Landeshandwerkspräsident Rainer Reichhold: Handwerk fordert mutige Wirtschaftspolitik

Der Baden-Württembergische Handwerkstag (BWHT) fordert im Vorfeld der Landtagswahl 2016 eine Politik zur Stärkung des Mittelstandes. Dazu gehöre unter anderem die Rückkehr zu einem eigenständigen Wirtschaftsministerium, sagte der neue Landeshandwerkspräsident Rainer Reichhold. Er stellte heute (08.07.) in einer Pressekonferenz die landespolitischen Positionen des Verbandes vor: „Sie sind die Messlatte, die wir an die Wahlprogramme anlegen.“

Eine mutige Wirtschaftspolitik gebe es nicht, ohne den Fokus auf die kleinen und mittleren Betriebe zu richten, sagte Reichhold.  Gleich mehrere handwerksrelevante Bereiche seien nach dem Regierungswechsel 2011 aus dem ehemaligen Wirtschaftsministerium aus- und in andere Häuser eingegliedert worden.

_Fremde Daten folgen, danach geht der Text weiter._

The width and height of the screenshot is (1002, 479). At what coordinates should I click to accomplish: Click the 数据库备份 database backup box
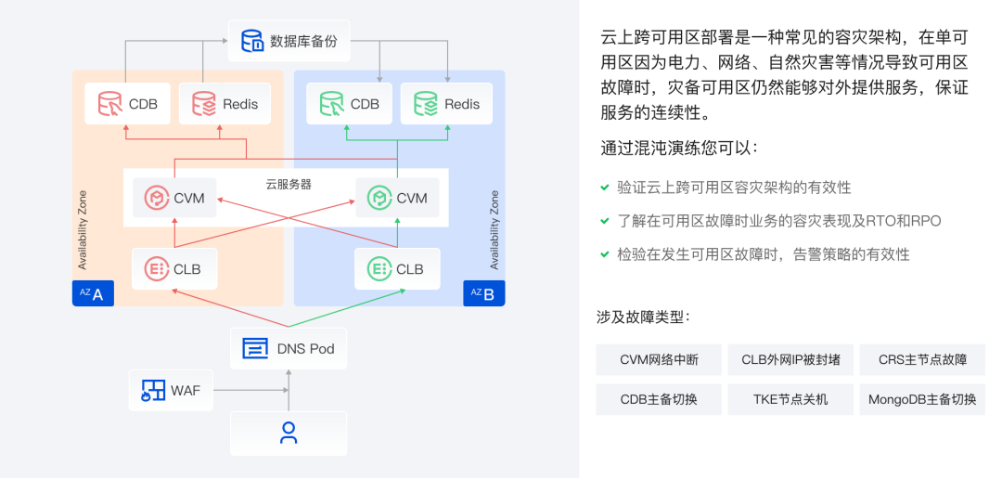(x=289, y=41)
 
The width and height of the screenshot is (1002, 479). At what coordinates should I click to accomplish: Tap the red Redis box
(x=225, y=104)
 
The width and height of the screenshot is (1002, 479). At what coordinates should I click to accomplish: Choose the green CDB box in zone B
(x=349, y=104)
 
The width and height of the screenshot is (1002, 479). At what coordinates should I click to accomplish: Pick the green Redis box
(x=446, y=104)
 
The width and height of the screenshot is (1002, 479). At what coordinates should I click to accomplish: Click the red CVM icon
(x=155, y=198)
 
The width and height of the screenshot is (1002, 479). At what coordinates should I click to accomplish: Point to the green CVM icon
(x=378, y=198)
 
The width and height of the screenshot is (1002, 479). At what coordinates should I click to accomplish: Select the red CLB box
(x=174, y=269)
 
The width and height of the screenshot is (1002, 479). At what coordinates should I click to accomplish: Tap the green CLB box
(x=397, y=269)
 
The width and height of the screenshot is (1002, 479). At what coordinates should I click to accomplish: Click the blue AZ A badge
(x=93, y=294)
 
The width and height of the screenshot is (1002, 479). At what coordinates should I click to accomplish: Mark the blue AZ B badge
(x=484, y=294)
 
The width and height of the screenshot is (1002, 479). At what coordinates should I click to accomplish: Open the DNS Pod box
(x=289, y=349)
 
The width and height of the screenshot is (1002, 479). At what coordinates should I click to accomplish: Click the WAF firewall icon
(x=151, y=391)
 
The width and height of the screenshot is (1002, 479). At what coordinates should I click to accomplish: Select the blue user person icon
(x=289, y=433)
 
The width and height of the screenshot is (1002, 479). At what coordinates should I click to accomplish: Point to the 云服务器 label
(x=289, y=184)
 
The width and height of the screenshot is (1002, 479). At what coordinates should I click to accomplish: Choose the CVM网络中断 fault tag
(x=659, y=359)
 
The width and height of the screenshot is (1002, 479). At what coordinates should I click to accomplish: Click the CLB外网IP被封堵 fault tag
(x=790, y=359)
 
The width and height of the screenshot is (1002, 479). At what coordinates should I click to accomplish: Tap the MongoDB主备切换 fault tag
(x=922, y=400)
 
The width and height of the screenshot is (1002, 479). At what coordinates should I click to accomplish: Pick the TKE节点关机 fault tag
(x=790, y=400)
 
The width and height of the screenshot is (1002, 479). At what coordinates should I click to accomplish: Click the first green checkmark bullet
(x=604, y=188)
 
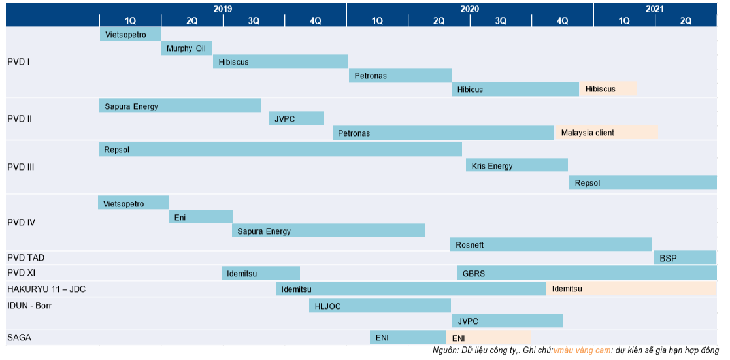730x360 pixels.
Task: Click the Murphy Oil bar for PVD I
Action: (x=187, y=48)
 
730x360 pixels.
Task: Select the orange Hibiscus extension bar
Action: (x=607, y=89)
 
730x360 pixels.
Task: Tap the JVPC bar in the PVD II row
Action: (x=297, y=118)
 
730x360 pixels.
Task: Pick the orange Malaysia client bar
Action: (x=606, y=133)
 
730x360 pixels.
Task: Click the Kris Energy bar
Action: (x=516, y=166)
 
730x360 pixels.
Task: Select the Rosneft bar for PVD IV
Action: (x=551, y=245)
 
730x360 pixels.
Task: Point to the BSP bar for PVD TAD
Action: (x=685, y=258)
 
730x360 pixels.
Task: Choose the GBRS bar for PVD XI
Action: (x=586, y=273)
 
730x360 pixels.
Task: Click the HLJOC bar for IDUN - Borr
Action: (x=380, y=306)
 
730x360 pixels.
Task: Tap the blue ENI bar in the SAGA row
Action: (x=408, y=337)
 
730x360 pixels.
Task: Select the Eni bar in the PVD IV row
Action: (x=201, y=217)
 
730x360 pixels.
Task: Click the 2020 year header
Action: (x=469, y=8)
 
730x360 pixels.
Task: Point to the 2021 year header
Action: (x=655, y=8)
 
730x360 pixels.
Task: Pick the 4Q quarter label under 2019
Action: (x=316, y=20)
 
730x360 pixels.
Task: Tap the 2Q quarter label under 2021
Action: (x=686, y=20)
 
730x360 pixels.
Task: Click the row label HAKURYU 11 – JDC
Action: (x=46, y=289)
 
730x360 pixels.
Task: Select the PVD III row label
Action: (x=21, y=167)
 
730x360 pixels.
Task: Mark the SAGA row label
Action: (x=19, y=338)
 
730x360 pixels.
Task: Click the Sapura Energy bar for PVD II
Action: (x=180, y=106)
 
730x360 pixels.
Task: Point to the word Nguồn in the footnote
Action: (x=445, y=351)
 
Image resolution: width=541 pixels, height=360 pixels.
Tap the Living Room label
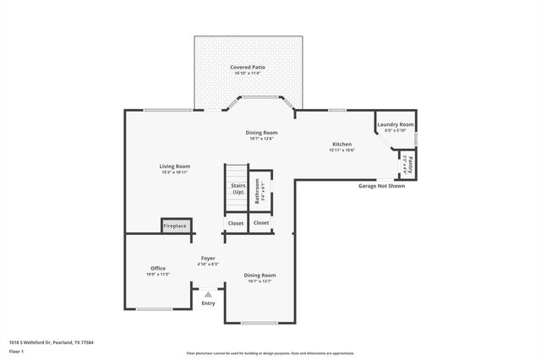pos(175,166)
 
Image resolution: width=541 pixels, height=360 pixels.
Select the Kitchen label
pos(342,145)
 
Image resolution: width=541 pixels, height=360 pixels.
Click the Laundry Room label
pos(395,124)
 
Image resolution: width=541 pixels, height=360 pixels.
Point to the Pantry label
pos(411,161)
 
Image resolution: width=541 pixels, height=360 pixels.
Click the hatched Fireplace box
pos(175,226)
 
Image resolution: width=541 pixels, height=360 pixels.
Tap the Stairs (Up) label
pos(238,188)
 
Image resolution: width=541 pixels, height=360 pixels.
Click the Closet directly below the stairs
pos(235,223)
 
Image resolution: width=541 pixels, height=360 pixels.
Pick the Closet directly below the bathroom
pos(261,223)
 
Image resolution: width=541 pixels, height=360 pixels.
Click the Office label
pos(157,268)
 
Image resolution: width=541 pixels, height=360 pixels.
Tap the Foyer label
pos(208,258)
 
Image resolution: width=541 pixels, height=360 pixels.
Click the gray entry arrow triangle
pos(208,294)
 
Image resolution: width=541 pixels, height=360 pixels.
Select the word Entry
pos(208,303)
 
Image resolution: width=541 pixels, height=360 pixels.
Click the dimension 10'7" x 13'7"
pos(260,281)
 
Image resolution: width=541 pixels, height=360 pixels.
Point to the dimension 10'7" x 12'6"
pos(261,139)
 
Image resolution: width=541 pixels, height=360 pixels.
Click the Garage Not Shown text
pos(381,185)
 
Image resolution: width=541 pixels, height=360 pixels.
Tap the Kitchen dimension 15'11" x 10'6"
pos(342,150)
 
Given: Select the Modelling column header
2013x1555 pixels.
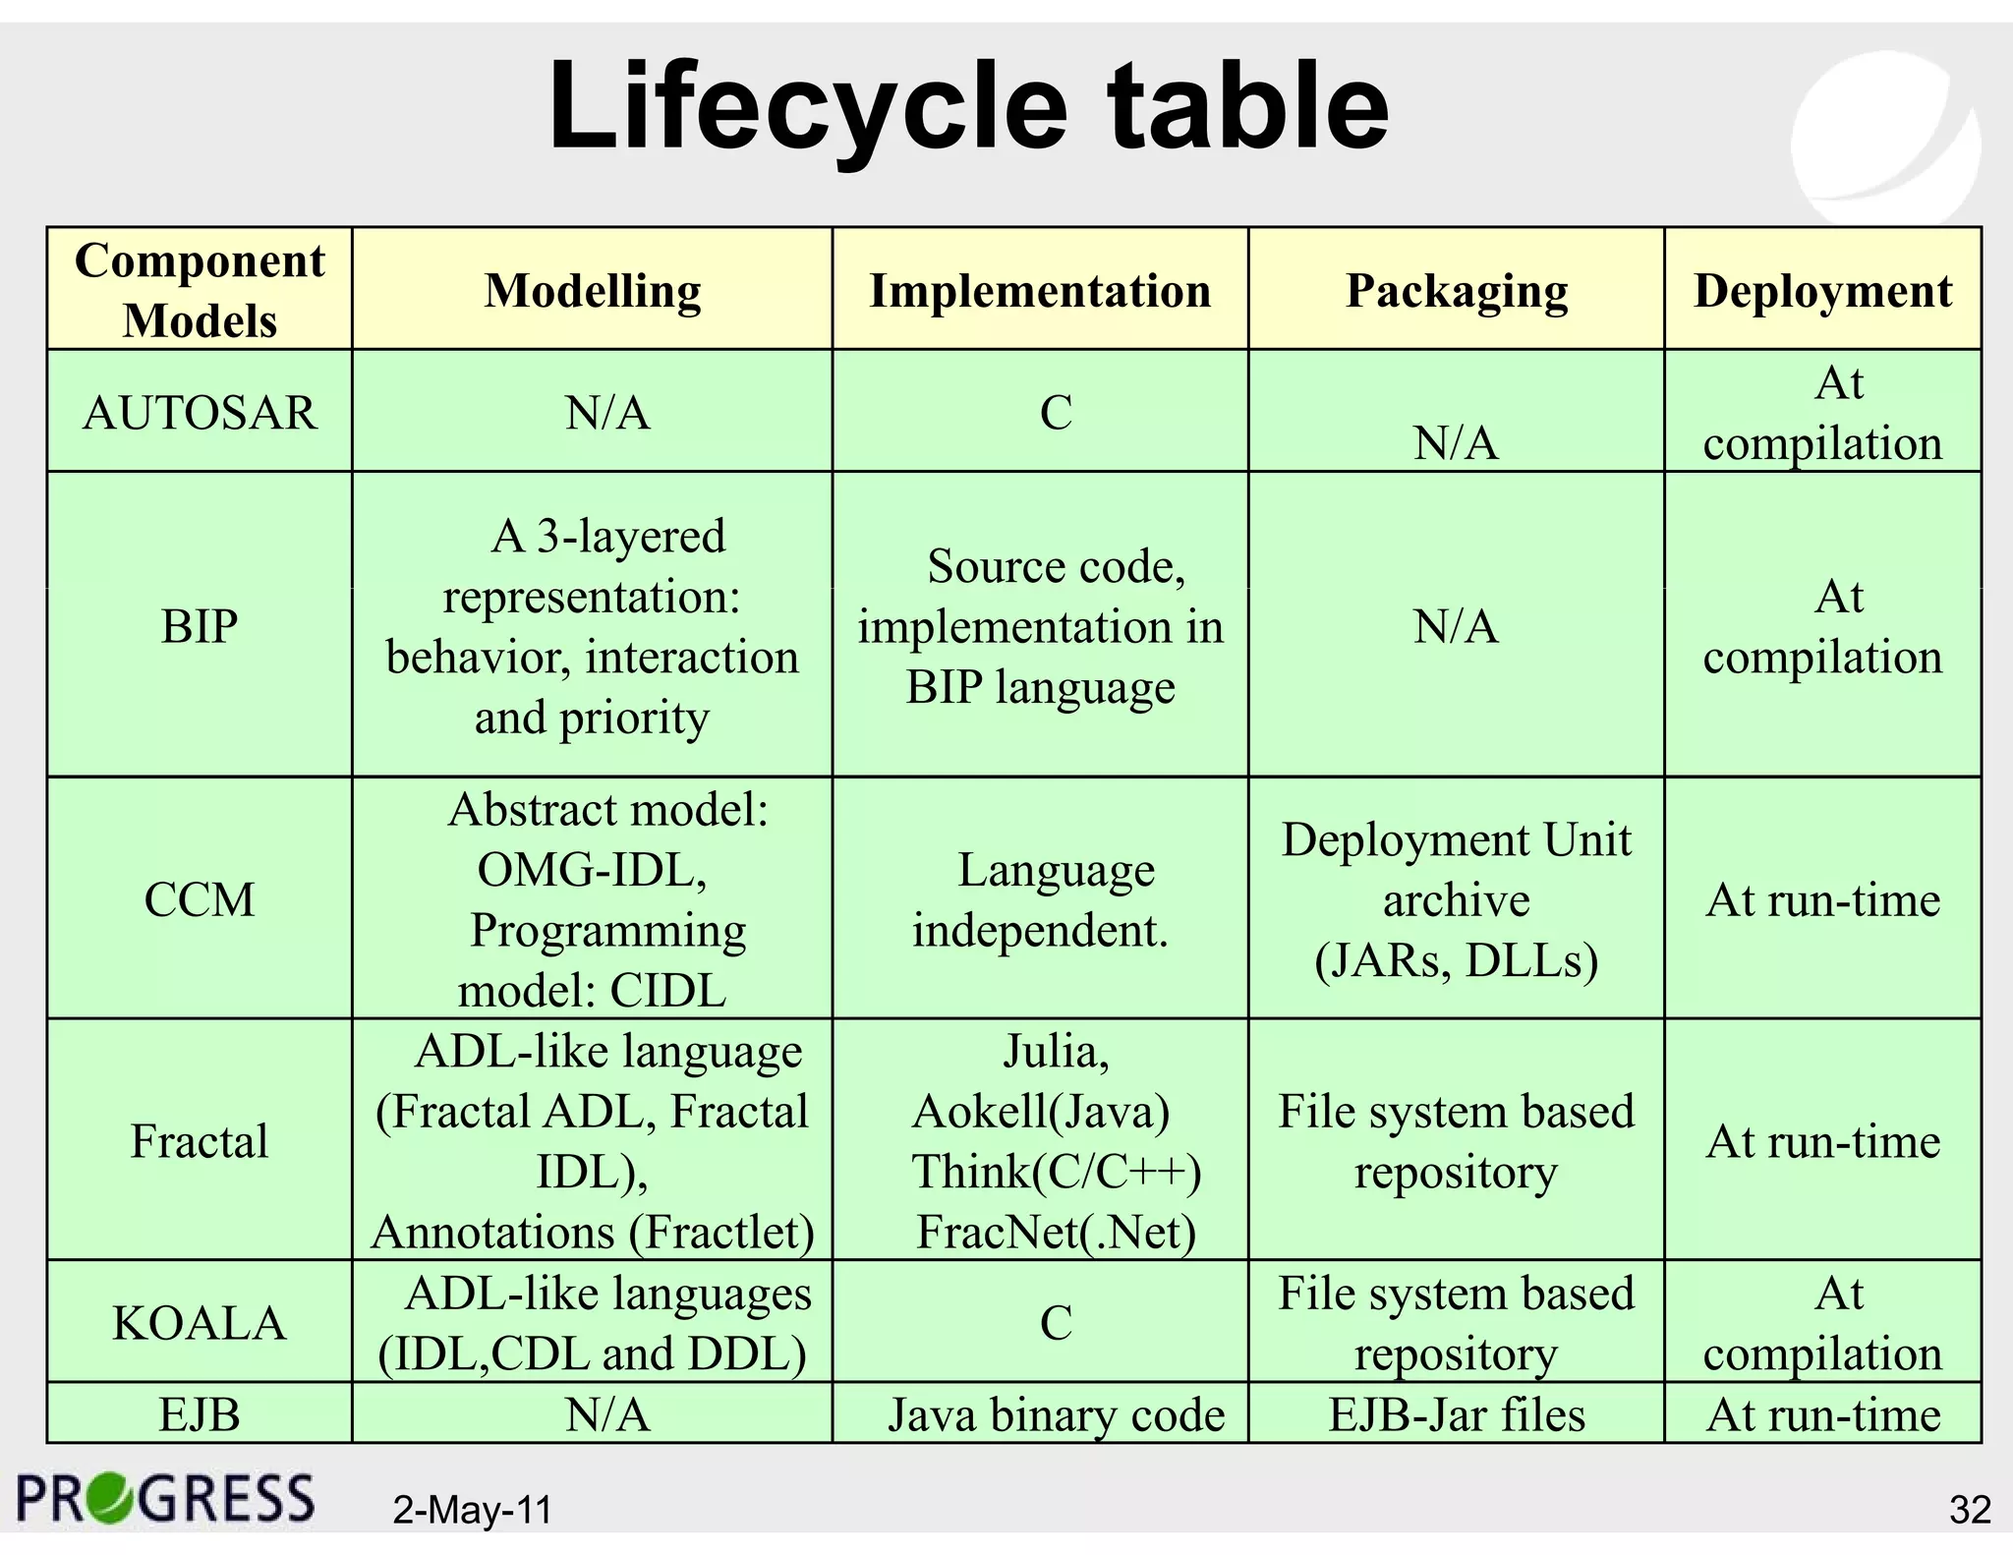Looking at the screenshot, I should coord(593,290).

Diese Themen müssten wieder in eine Hand. Das Handwerk fordere deshalb ein eigenständiges Ministerium für Wirtschaft, Bau und Digitalisierung. Dazu gehöre auch, dass der Mittelstandsbeauftragte nicht nur im Ehrenamt, sondern mit Kabinettsrang ausgestattet sein müsse. Alles andere werde dem Gewicht des Mittelstandes für die Wirtschaft in Baden-Württemberg nicht gerecht.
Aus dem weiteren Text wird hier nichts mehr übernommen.